Problem to work on: Search the entries below for the word "Task" and copy every line where it appears.
═══ Provided records ═══
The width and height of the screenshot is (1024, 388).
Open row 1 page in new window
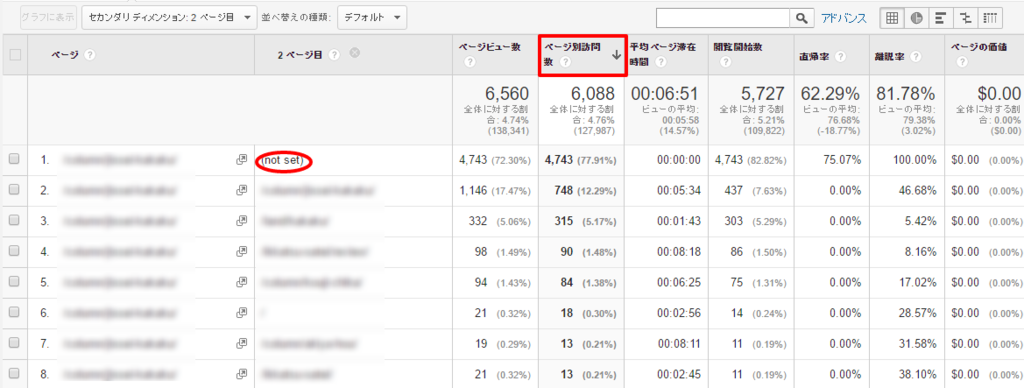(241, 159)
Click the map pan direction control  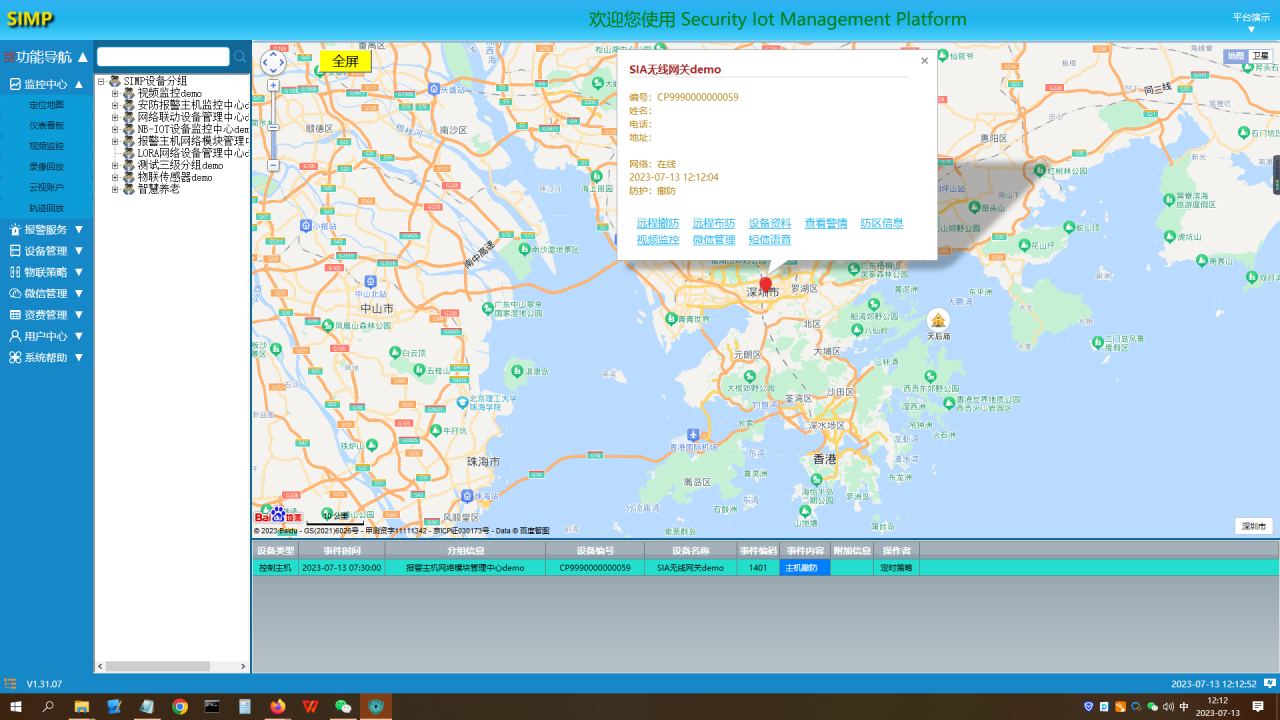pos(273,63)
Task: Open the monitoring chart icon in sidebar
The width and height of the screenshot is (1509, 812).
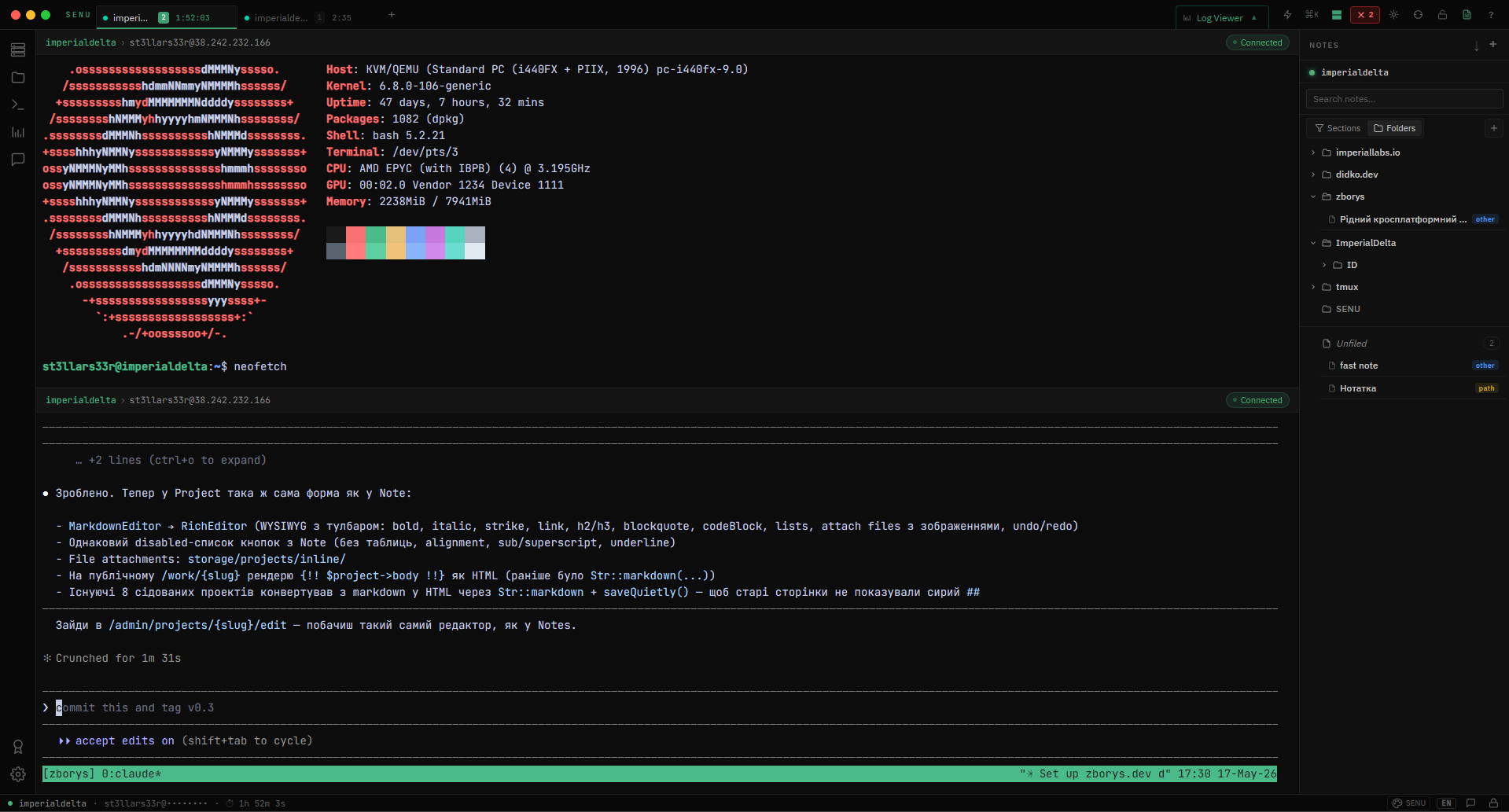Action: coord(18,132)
═══
═══ Provided records ═══
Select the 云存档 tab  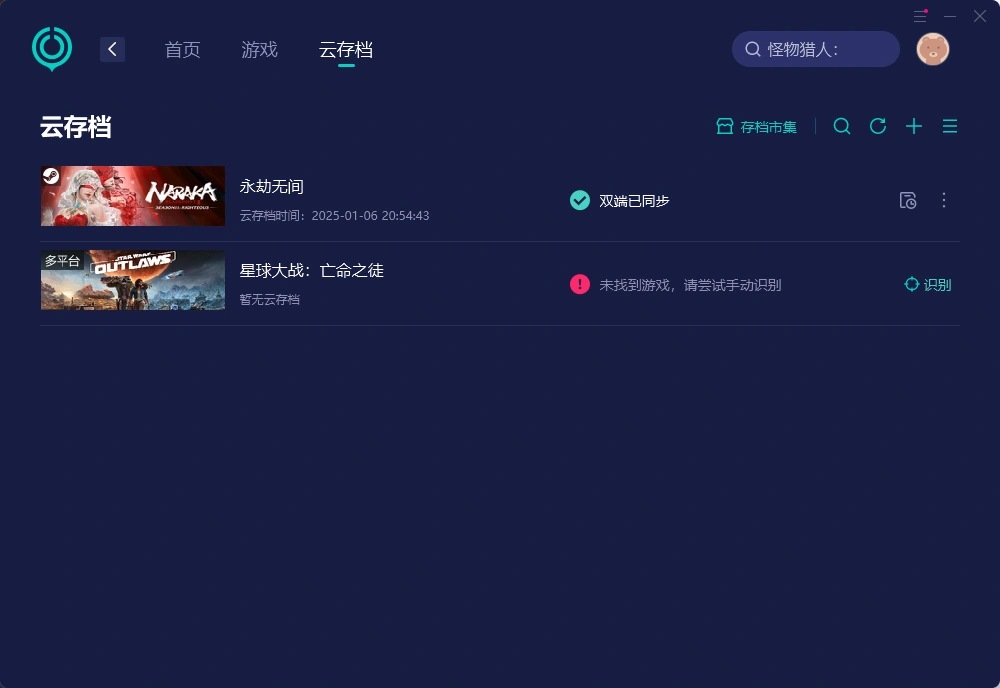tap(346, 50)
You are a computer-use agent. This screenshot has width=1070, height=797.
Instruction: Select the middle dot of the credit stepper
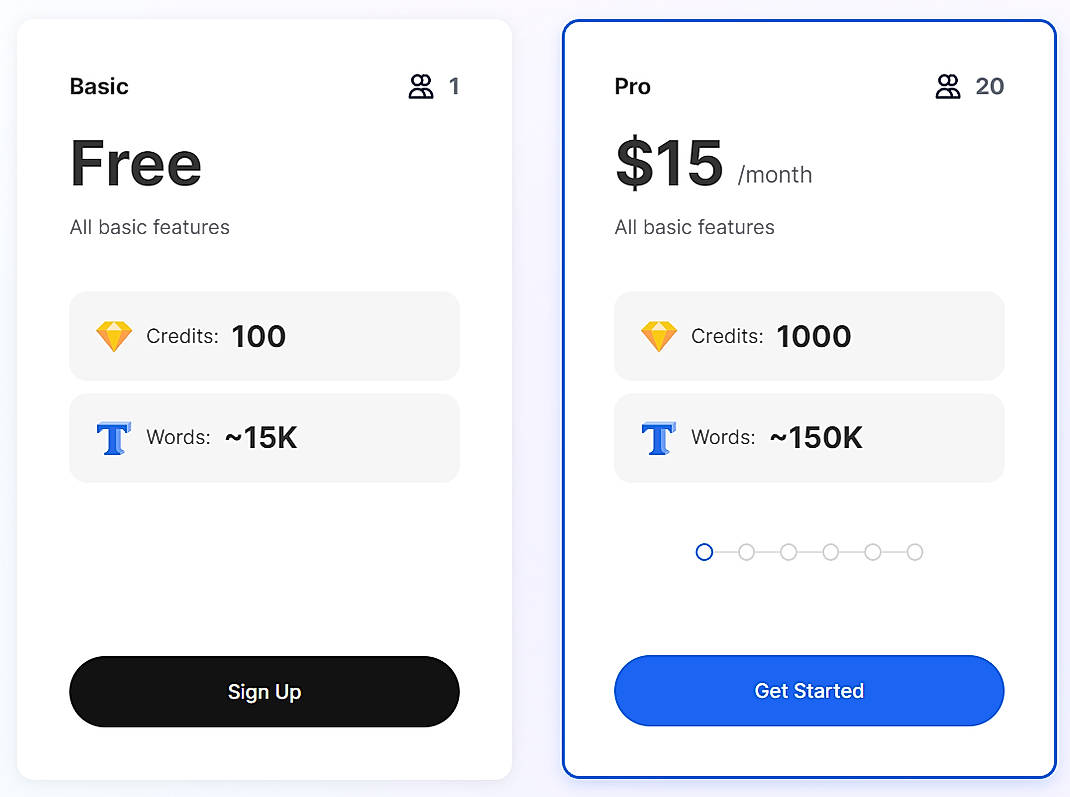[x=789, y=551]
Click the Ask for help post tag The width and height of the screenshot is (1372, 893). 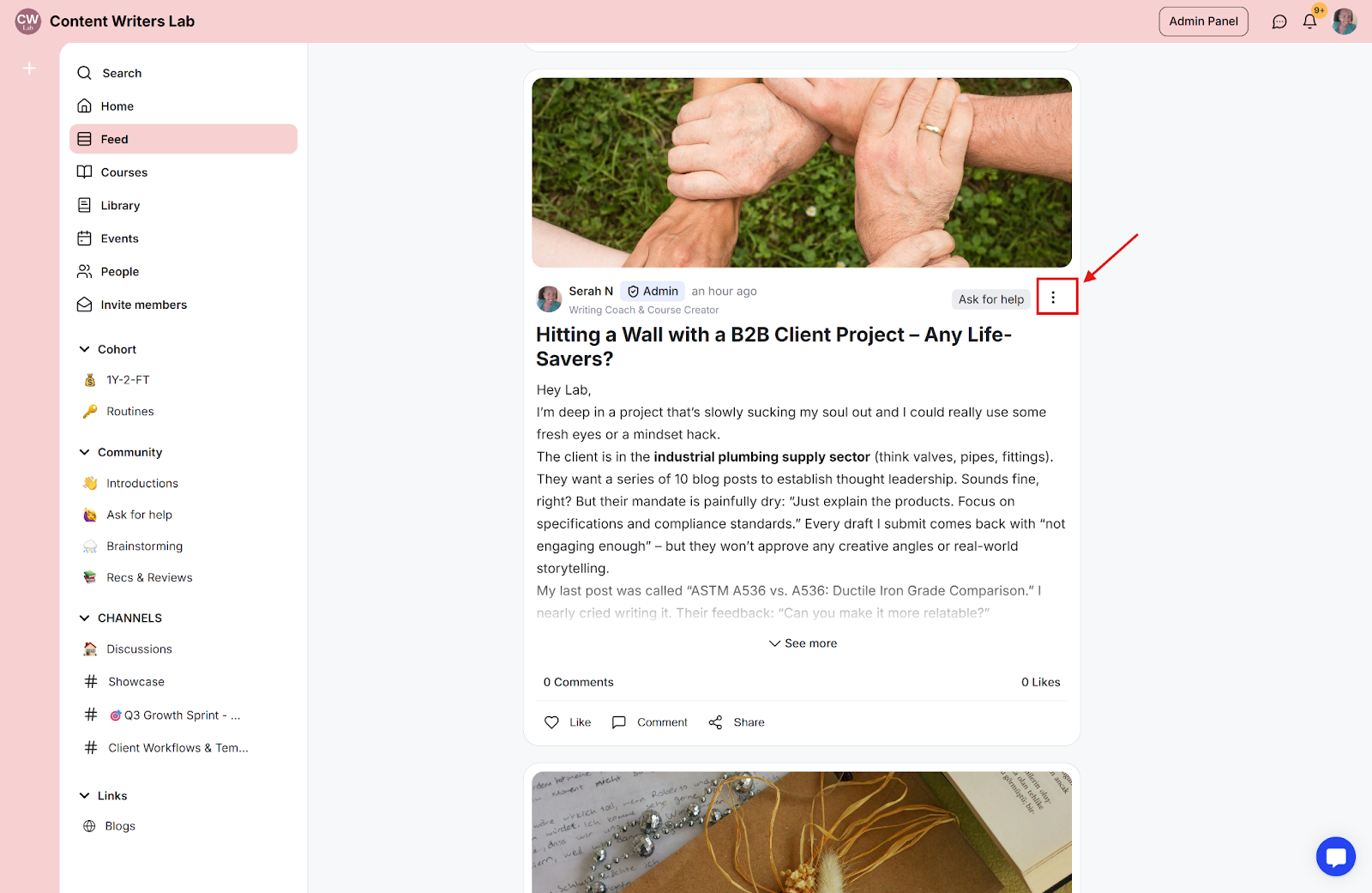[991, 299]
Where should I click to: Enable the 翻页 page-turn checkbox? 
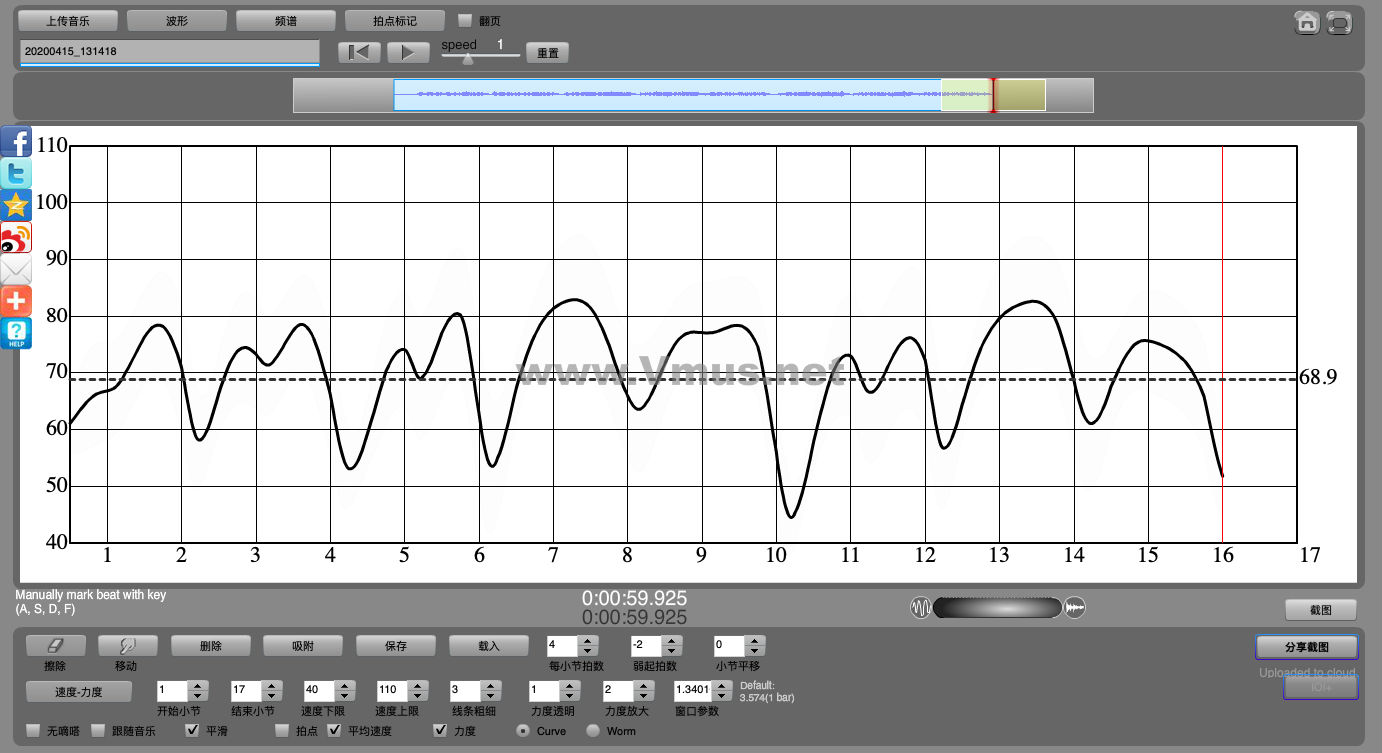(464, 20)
═══
═══ Provided records ═══
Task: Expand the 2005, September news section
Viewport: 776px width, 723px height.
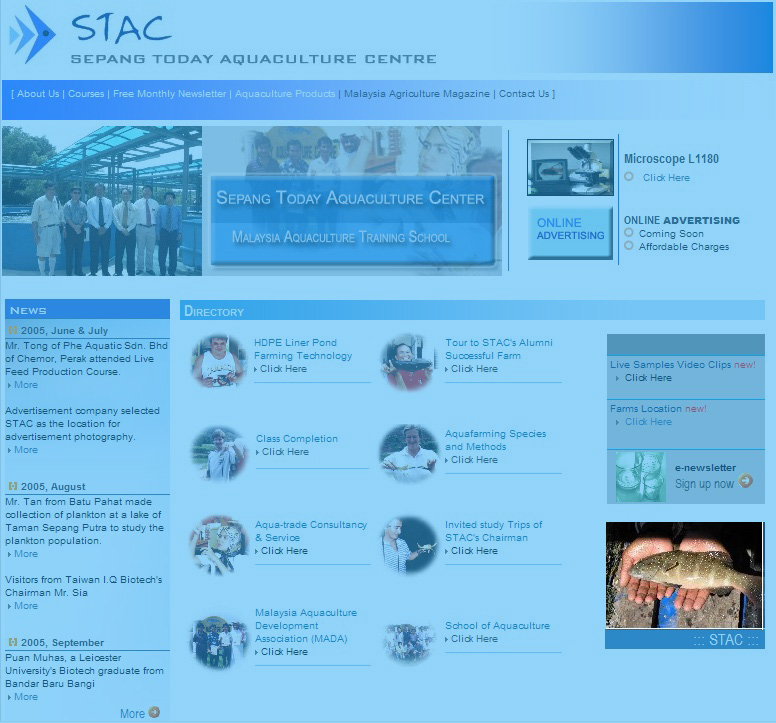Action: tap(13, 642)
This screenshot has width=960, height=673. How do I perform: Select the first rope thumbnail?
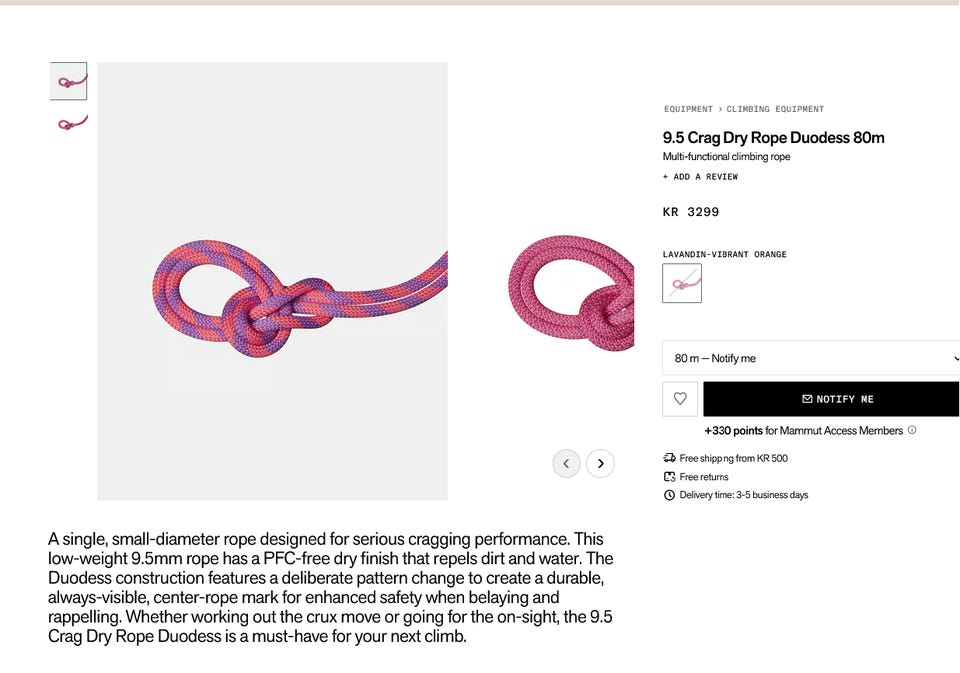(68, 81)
═══
Reply to the exercise:
Task: Open the monitoring chart icon in sidebar
Task: Expand the 2005, September news section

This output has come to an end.